**Task statement**
Reproduce the lines of the entries below word for word, starting at the line that contains "This screenshot has height=400, width=377." and ending at the line that contains "coord(107,356)", with both of those lines included. Omit the pictures from your answer.

**Supplied material**
--

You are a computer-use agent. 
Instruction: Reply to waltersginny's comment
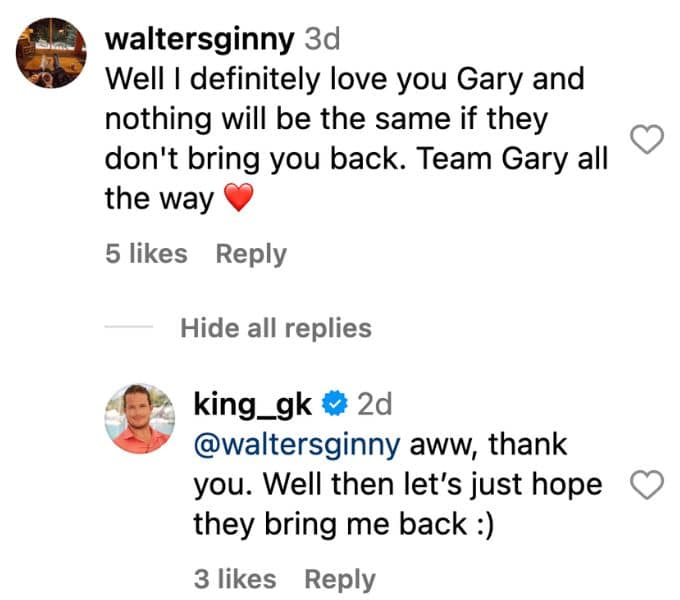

--

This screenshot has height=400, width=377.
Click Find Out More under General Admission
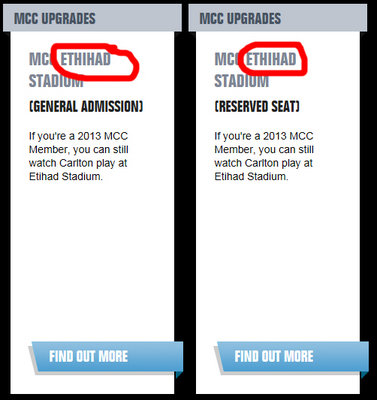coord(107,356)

--

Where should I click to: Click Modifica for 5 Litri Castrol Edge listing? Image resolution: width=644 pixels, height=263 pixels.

--

**Solution to the problem**
This screenshot has height=400, width=377.
Click Find Out More under General Admission
coord(107,356)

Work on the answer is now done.